24 people killed by lightning strikes in India’s Gujarat

24 people killed by lightning strikes in india’s gujarat


At least 24 people died in lightning strikes during unseasonal rainfall in India’s western state of Gujarat.

The state experienced a large number of lightning strikes on Sunday, which killed about 71 animals and damaged 29 houses, the state emergency operation centre said.
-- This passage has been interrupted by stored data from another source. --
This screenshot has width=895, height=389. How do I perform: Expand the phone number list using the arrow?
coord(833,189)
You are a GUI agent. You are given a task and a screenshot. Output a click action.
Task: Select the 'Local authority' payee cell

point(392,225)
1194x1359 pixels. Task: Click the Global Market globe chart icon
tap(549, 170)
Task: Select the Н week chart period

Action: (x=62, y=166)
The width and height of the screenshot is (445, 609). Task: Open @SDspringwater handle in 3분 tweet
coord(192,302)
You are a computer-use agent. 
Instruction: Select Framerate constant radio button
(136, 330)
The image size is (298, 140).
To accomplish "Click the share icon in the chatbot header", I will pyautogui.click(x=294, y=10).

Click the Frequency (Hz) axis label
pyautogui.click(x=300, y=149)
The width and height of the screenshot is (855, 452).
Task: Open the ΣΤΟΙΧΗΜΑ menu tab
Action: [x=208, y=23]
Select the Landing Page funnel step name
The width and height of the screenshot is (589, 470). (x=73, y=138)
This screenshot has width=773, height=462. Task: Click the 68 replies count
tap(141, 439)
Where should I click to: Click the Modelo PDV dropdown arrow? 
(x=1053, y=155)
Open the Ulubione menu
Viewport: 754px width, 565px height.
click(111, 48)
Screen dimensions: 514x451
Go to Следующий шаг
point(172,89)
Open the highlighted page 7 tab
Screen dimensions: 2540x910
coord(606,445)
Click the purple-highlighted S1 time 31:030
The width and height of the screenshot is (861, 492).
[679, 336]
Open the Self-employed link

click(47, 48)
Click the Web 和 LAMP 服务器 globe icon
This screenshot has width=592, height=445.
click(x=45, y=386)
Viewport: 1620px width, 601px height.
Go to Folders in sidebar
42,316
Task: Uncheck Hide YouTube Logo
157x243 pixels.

At least 23 people also sustained injuries, the officials added on Monday afternoon.

The most deaths were reported from Dahod district where four people died on Sunday, followed by three in Banaskantha and Bharuch and two in Tapi district.

Heavy rainfall accompanied by thunderstorms and hailstorms continued into Monday, with some places receiving up to 144mm of rain in the 24 hours, according to state government data.

A cyclonic circulation lying over north east Arabian Sea and adjoining Saurashtra and Kutch regions brought heavy showers to the state, the India Meteorological Department (IMD) said.

The unseasonal rainfall damaged crops and forced the ceramic factories in the Morbi district to be shut.

“We will begin a survey soon to assess the loss suffered,” Gujarat agriculture minister Raghavij Patel said on Monday, adding that compensation will be paid to victims on the basis of the survey’s results.

The IMD has forecast rainfall to continue in parts of the state on Monday.

Amit Shah, the federal home minister, expressed his condolences to those who “lost their loved ones in this tragedy for their irreparable loss”.

“The local administration is engaged in relief work, praying for the speedy recovery of the injured,” Mr Shah wrote in Gujarati on X, formerly known as Twitter.

Gujarat is not unfamiliar with rain-related calamities. In August 2020, 14 people died in the state over just two days in various incidents related to heavy rains and flooding.

Studies have predicted a whopping 50 per cent rise in deadly lightning strikes by the end of this century because of the rise in sea surface area.

A warming climate leads to more extreme weather, like thunderstorms, and according to a study published by the University of California in 2015, for every 1C increase in temperature, the frequency of lightning strikes increases by 12 per cent.